All manufacturers have to invest in lead generation to some degree.  At the very least, large-scale lead generation engagements usually involve ongoing appointment setting, lead qualification and scoring, and participation in or hosting sales events.  Whether your IT manufacturing outfit is big or small, you should invest in all of these things to varying degrees according to your company’s pre-determined needs.

If your goal is to develop and grow members of your inside team into outside team members (i.e., traveling or roving salespeople), it is generally better to insource more heavily than you outsource.  Insourcing allows you to groom your own people.  It also makes sense to insource heavily if you already have a strong marketing team and tools to support an outside team in place.

Even with an extremely strong internal sales team, it can be in your best interest to outsource certain sales functions, particularly if performing those functions would make it difficult for your inside team to achieve its primary goal, which should to be to support your outside sales team.  Often, sales managers make the mistake of charging inside team members with meeting hefty inside sales goals and supporting the outside sales team.  If you do charge inside team members with meeting their own quotas of inside sales, make sales goals reasonable in order to allow them enough time to adequately support outside sales. It is generally recommended that inside sales teams sell lower-cost solutions.

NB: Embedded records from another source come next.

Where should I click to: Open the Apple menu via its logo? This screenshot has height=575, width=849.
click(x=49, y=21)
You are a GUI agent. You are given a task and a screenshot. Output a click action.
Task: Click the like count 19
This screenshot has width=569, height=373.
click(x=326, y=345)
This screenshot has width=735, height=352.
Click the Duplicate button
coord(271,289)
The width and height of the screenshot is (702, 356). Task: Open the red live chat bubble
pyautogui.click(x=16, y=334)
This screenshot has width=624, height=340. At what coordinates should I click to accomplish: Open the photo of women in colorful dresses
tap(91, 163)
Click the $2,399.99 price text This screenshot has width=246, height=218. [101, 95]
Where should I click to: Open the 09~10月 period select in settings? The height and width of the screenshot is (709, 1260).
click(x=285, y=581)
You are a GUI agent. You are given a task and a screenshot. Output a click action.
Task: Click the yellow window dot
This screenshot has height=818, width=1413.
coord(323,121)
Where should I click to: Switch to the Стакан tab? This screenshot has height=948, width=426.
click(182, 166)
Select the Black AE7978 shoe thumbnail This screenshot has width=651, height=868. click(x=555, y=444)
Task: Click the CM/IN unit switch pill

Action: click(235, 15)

It is very difficult to juggle managing and monitoring both inside and outside teams. Making sure that everyone understands which tasks are priorities, which people are responsible for completing what tasks when, and that all team members are meeting their sales and other goals is often more than even the most capable sales manager can handle.  It is very easy for inside teams to become overburdened by inside sales tasks.  When they do, everyone suffers.

In addition to becoming easily overburdened by inside sales tasks, inside sales teams can be set back significantly by events.  Sales event management and event audience acquisition aren’t jobs for your inside sales team. It is almost always smarter and more cost-effective to outsource the bulk of sales event-related tasks to a trusted third party.

Any time a sales function would overburden your team or be too time-consuming and resource-draining for you to manage, you should outsource it.  Adding even one relatively simple sales function to your team’s list can take 10 hours or more away from each individual on your team every week.  If you don’t have list resources, high-level customer relationship management processes, scripting experience, and vast marketing capabilities, nine times out of ten, outsourcing is going to be your best option.

Whether you suspect you need to outsource a few or the majority of your sales functions, if you’re a technology manufacturer, the time to make some forward-thinking decisions regarding your sales and marketing practices is now.  Like many B2B sales professionals who’ve worked within multiple industries for some time, I have seen other markets follow the lead of technology manufacturing when it comes to sales efforts and results.  If technology manufacturers today begin to take more calculated risks when it comes to sales and marketing, I believe that other markets will follow their lead, and that the trickle-down effects will benefit us all.